TLS/SSL uses asymmetric encryption algorithms to secure the transmission of data. These algorithms use the pair of keys (public and private). The public key is freely available and known for anybody. The private key is only known by the server or the client. SSL data encrypted by the public key can only decrypt by the private key and the data encrypted by the private key can only decrypt by the public key.

In the TLS/SSL communication, the client starts the connection from the first hello (SSL) message. This hello message starts the negotiation and performs the handshaking between server and client. After completing the handshaking if everything is fine then generate a secured key for the current connection. The server and client have used this secret key in data exchanging.

 

TLS/SSL handshake flow

The SSL handshake is an authentication process. In which server and client authenticate to each other using a certificate. This certificate is generated by the user’s own self with the help of OpenSSL commands or it is provided by a third party (certificate authority). Below I am describing some steps which described the handshaking between the server and client.

  • At the beginning of the communication, the SSL/TLS client sends a “client_hello” message to the server. This message contains all the cryptographic information which is supported by the client, like highest protocol version of SSL/TLS, encryption algorithm lists (in the client’s order of preference), data compression method, resume session identifier and randomly generated data (which will be used in symmetric key generation).
  • The SSL/TLS server responds with a “server_hello” message to give all the things which are required to establish a connection like protocol version used, data compression algorithms and encryption method selected, assigned session id, and random data (which will be used in symmetric key generation).
  • The server sends a certificate to the client and also inserts a request message for the client certificate because the server required the client certificate for the mutual authentication.
  • The SSL or TLS client verifies the server’s digital certificate.

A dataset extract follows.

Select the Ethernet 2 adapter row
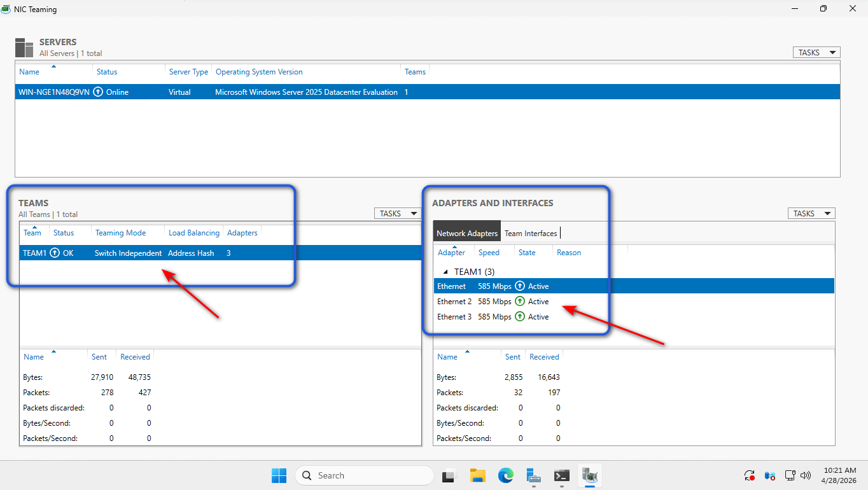The height and width of the screenshot is (490, 868). [x=634, y=302]
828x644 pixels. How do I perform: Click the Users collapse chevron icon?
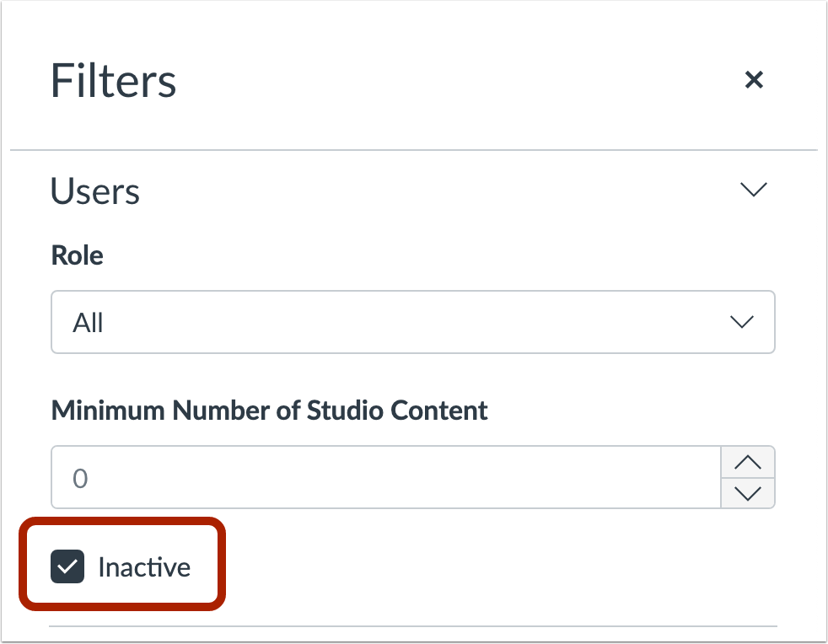click(x=754, y=190)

For more information, see How SSL and TLS provide identification, authentication, confidentiality, and integrity.
  • If the SSL or TLS server sent a “client certificate request”, the client sends a random byte string encrypted with the client’s private key, together with the client’s digital certificate, or a “no digital certificate alert”. This alert is only a warning, but with some implementations, the handshake fails if client authentication is mandatory.
  • The SSL or TLS client sends the randomly generated data that enables both the client and the server to compute the secret key to be used for encrypting subsequent message data. The randomly generated data itself is encrypted with the server’s public key.
  • The SSL or TLS server verifies the client’s certificate.
  • The SSL or TLS client sends the server a “finished” message, which is encrypted with the secret key, indicating that the client part of the handshake is complete.
  • The SSL or TLS server sends the client a “finished” message, which is encrypted with the secret key, indicating that the server part of the handshake is complete.
  • For the duration of the SSL or TLS session, the server and client can now exchange messages that are symmetrically encrypted with the shared secret key.

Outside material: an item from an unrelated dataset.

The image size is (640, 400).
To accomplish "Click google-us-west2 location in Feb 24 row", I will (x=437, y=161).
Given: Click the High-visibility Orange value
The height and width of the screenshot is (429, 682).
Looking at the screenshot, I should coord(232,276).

What is the difference between HTTP and HTTPS?

HTTP stands for HYPERTEXT TRANSFER PROTOCOL. HTTP is the protocol that is used for viewing web pages. The HTTPS stands for SECURE HYPERTEXT TRANSFER PROTOCOL. It is Http with a security feature.

What’s the difference between TLS (Transport Layer Security) and HTTPS?

Basically, HTTPS is an implementation of TLS/SSL on top of the HTTP protocol, which is used to view the webpage. HTTPS is a secure version of the HTTP protocol. Now Google is penalizing the HTTP websites. Any website that uses HTTPS is, therefore, employing SSL/TLS encryption.